§ **Task prompt**:
Nothing but the lines holding the string "computer" should appear in the answer. Copy them from the entries.

§ **Information provided**:
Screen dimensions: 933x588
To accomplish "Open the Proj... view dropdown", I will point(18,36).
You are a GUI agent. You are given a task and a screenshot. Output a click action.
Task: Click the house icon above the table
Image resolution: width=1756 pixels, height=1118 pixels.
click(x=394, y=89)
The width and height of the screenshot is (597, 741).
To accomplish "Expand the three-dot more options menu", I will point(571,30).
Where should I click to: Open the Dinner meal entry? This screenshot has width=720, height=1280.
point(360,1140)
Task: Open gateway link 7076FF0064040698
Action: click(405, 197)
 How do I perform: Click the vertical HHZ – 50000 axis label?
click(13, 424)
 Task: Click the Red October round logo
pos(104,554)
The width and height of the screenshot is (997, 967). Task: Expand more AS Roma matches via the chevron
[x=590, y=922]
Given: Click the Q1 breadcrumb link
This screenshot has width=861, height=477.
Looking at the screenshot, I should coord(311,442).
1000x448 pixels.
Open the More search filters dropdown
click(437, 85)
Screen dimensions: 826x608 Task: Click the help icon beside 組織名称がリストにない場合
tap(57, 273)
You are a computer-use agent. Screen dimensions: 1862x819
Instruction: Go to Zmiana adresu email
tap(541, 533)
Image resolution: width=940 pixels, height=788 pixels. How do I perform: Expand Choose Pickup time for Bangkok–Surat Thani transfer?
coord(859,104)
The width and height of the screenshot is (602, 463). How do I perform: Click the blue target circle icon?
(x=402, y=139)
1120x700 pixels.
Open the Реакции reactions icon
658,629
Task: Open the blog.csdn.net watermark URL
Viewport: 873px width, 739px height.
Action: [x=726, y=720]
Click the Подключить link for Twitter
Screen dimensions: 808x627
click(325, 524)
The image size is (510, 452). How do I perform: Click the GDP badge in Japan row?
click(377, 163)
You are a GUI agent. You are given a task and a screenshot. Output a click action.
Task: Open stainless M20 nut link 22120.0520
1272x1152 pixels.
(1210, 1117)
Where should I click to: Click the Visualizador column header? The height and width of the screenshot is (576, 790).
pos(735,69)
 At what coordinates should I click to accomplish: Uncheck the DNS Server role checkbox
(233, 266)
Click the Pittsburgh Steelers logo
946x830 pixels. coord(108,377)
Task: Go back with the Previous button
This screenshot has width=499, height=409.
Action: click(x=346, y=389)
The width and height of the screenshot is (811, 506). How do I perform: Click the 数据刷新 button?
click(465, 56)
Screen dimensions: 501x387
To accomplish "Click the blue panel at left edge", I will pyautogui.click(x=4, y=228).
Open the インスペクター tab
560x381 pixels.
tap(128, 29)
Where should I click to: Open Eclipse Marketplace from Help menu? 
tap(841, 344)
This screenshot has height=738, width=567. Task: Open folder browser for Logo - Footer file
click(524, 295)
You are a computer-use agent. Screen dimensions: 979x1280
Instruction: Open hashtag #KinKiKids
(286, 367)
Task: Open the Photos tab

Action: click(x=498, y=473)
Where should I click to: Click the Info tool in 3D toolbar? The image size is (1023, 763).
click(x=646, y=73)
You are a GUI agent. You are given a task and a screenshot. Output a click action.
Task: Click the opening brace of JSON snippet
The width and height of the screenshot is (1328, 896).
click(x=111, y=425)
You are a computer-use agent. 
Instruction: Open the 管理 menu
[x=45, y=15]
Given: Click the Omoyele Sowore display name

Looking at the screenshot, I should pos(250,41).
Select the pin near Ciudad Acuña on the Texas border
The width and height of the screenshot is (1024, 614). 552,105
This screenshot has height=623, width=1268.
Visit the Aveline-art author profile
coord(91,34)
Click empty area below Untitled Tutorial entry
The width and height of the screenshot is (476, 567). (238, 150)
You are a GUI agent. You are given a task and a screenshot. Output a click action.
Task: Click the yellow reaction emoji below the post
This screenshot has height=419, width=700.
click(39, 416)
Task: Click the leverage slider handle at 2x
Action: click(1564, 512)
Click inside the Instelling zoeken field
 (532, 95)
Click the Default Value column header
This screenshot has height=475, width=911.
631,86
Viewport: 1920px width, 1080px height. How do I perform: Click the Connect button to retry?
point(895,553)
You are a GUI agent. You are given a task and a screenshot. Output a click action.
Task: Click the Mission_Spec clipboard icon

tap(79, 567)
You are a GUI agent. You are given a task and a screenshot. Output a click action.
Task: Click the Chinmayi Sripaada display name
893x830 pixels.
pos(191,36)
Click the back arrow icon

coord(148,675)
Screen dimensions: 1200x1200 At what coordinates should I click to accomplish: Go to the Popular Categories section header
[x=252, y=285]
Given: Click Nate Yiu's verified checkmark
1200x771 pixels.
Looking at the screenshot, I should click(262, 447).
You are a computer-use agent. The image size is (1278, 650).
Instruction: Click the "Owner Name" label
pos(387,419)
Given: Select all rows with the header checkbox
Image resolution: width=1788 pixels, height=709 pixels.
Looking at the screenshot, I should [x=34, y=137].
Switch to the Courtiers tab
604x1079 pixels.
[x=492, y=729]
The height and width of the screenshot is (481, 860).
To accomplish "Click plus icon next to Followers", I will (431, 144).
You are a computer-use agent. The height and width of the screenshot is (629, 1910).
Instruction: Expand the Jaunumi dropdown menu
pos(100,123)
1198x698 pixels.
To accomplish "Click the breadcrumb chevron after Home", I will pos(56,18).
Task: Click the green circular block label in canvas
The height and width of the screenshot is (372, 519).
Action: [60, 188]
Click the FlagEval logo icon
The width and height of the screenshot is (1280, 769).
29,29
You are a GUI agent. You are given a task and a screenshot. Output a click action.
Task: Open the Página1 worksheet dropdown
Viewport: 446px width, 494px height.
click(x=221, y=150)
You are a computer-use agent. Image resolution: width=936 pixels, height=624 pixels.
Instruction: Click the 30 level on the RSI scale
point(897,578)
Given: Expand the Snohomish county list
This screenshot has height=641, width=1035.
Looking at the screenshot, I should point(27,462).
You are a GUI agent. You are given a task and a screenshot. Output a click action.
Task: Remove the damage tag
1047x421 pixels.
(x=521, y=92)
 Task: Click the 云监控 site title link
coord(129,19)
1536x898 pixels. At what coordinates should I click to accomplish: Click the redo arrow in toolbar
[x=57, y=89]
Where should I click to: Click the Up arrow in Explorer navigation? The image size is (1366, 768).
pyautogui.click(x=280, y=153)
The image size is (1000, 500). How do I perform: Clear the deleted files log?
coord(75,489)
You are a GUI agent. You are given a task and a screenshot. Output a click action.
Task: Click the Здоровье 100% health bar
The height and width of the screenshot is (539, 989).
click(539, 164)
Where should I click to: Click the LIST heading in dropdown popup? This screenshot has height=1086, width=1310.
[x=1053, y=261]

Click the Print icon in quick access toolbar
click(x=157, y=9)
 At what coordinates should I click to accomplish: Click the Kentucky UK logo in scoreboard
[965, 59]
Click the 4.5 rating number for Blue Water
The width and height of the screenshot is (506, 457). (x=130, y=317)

§ **Answer to the problem**:
You are a computer-use agent. Screen dimensions: 1862x819
You are a computer-use agent. Screen dimensions: 979x1280
You are a computer-use agent. 
You are a computer-use agent. The image size is (1278, 650).
You are a computer-use agent. The height and width of the screenshot is (629, 1910).
You are a computer-use agent. Image resolution: width=936 pixels, height=624 pixels.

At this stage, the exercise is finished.